▶ EXERCISE DESCRIPTION: Can you rewrite the paragraph of the contract clause that begins "Company Top-Up Shares. (a) If in respect of" as a short list that keeps its main facts?

▶ DOCUMENT:
Common use of Company Top-Up Shares Clause in Contracts

Company Top-Up Shares. (a) If in respect of the Forward Sale Agreement and/or any Additional Forward Sale Agreement, as applicable (i) all the Conditions are not satisfied on or prior to the Initial Closing Date or, in respect of any Additional Forward Sale Agreement entered into pursuant to Section 2(b)(iii) hereof, all the Additional Conditions are not satisfied on or prior to the related Option Closing Date, if any, as the case may be, and the Forward Seller elects, pursuant to Section 2(c) or 2(d) hereof, as the case may be, not to deliver the Forward Underwritten Shares or the Forward Option Shares, as applicable, otherwise deliverable by such Forward Seller, (ii) in the Forward Purchaser’s good faith and commercially reasonable judgment, the Forward Seller is unable to borrow and deliver for sale under this Agreement the full number of shares of Common Stock equal to the number of the Forward Underwritten Shares or the Forward Option Shares, as applicable, to be otherwise borrowed and delivered for sale by the Forward Seller hereunder or (iii) in the Forward Purchaser’s good faith and commercially reasonable judgment, either it is impracticable to do so or the Forward Seller would incur a Stock Loan Fee (as defined under the Forward Sale Agreement or Additional Forward Sale Agreement, as applicable) of more than a rate equal to 25 basis points per annum to do so, then, in each case, the Company shall issue and sell to the Underwriter, pursuant to Section 2(b)(ii) or 2(b)(iv) hereof, as the case may be, in whole but not in part, an aggregate number of shares of Common Stock equal to the number of Forward Underwritten Shares or Forward Option Shares, as the case may be, that the Forward Seller does not so deliver and sell to the Underwriter. In connection with any such issuance and sale by the Company, the Company or the Underwriter shall have the right to postpone the Initial Closing Date or the related Option Closing Date, as the case may be, for a period not exceeding two business days in order to effect any required changes in any documents or arrangements. The shares of Common Stock sold by the Company to the Underwriter pursuant to this Section 12 in lieu of Forward Underwritten Shares are referred to herein as the “Company Top-Up Underwritten Shares,” and the shares of Common Stock sold by the Company to the Underwriter pursuant to this Section 12(a) in lieu of Forward Option Shares are referred to herein as the “Company Top-Up Option Shares.”

▶ COLLECTED MATERIAL:
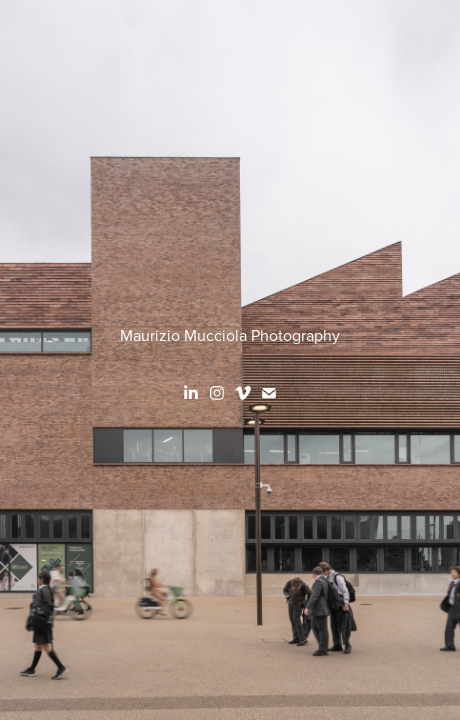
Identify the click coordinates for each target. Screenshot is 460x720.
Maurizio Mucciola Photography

▶ TASK ANSWER:
- **Triggers** (any one, for the Forward Sale Agreement and/or any Additional Forward Sale Agreement):
  - Not all Conditions are met by the Initial Closing Date (or, for an Additional Forward Sale Agreement under Section 2(b)(iii), not all Additional Conditions by the related Option Closing Date), and the Forward Seller elects under Section 2(c) or 2(d) not to deliver the Forward Underwritten Shares or Forward Option Shares.
  - In the Forward Purchaser's good faith and commercially reasonable judgment, the Forward Seller cannot borrow and deliver the full number of shares.
  - In that same judgment, borrowing is impracticable or would cost a Stock Loan Fee above 25 basis points per annum.
- **Result:** The Company must issue and sell to the Underwriter, in whole but not in part, Common Stock equal to the shares the Forward Seller does not deliver, under Section 2(b)(ii) or 2(b)(iv).
- **Postponement:** The Company or the Underwriter may delay the Initial Closing Date or related Option Closing Date by up to two business days to make needed changes to documents or arrangements.
- **Defined terms:** Shares sold in place of Forward Underwritten Shares are "Company Top-Up Underwritten Shares." Shares sold in place of Forward Option Shares are "Company Top-Up Option Shares."